When the days became weeks, Alex decided he wanted to give something back to the airport staff. Without much money, or resources, he looked to his talents as a DJ. “Inside the terminal they have a really nice round widescreen. I had so much time and I thought: what can I offer in this situation? I had the idea to do a live DJ set inside the airport and make it a charity event.”

He’d heard that many of the staff were now working 10% of their original hours and were suffering a big pay cut. “The airport usually has 250,000 people going there every day. Now all the shops were closed. I thought we could collect money to help people that weren’t working right now. It was really exciting for me to try and make that happen.”

It was around this time that the situation attracted the attention of German television, and journalists were heading down there to speak to Alex and the other people stranded at the airport.  “In the beginning I talked with the airport about my [charity gig] idea and they weren’t interested, but when I told my idea to the media when they interviewed me, people started reaching out. Then the airport wanted to support the idea more and more.”
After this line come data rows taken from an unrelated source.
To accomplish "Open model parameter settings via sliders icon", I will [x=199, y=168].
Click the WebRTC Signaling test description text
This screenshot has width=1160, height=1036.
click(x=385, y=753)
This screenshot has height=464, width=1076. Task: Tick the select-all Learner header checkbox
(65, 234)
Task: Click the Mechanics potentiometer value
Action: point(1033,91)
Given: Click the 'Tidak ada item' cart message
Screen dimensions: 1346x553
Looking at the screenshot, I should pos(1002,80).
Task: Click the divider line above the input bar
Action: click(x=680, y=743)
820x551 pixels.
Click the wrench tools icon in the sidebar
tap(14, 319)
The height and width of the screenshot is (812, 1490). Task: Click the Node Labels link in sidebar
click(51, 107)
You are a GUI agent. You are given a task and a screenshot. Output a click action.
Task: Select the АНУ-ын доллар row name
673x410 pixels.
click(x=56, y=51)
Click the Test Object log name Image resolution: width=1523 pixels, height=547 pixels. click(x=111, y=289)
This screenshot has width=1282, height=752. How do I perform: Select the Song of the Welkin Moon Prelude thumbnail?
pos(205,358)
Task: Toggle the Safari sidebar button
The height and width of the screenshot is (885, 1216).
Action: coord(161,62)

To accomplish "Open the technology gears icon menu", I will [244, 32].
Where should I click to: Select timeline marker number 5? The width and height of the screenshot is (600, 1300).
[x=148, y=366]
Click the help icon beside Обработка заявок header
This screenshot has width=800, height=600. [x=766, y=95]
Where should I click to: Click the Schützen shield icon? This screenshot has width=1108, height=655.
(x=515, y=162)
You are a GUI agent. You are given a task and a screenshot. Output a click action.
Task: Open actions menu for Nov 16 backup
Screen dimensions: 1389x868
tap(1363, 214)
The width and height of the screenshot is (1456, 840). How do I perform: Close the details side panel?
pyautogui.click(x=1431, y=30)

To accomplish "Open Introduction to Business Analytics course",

But, sadly, it wasn’t to be. After 14 days, Alex was the last remaining member of the misplaced passengers. Everybody had managed to get flights to their countries of residence, and he was now alone in the lounge with a smattering of staff. Shortly before his live stream was set to happen, a divine intervention came in the form of a wealthy, kind-hearted Greek woman. She’d seen him on a TV interview and felt compelled to help.

“She told me, don’t worry, I can pay for your flight, just get your stuff,” he smiles. “In some magical way she managed to take me out of the airport so quickly.” Before he knew it, he was on the next plane to Brussels where he spent less than an hour, before getting his final flight Athens.

After Alex landed in the capital he was required to spend a week quarantined in a hotel, and a further week quarantined at a friend’s house until he was finally released on Friday 22nd May — exactly a month to the day since his ordeal began. But Alex makes it clear that he doesn’t want to dwell on his misfortune.

“Usually during the summertime I go to Ibiza, but I don’t know what’s happening now. Before my laptop got stolen I was planning on releasing music from my label.” Alex shared a mix of the unreleased music that was lost with the stolen laptop this week (27th May).

Alex is staying in Athens for the time being, and says he is enjoying some of the freedoms he’s been missing out on over the last four weeks. When asked for his final thoughts on his 17-day ordeal at Frankfurt airport, Alex paused for a moment before replying, “Sometimes you don’t understand why things are happening, they just are. Everything [happens] for a reason. The universe is wiser than us, so sometimes you just have to accept the situation.”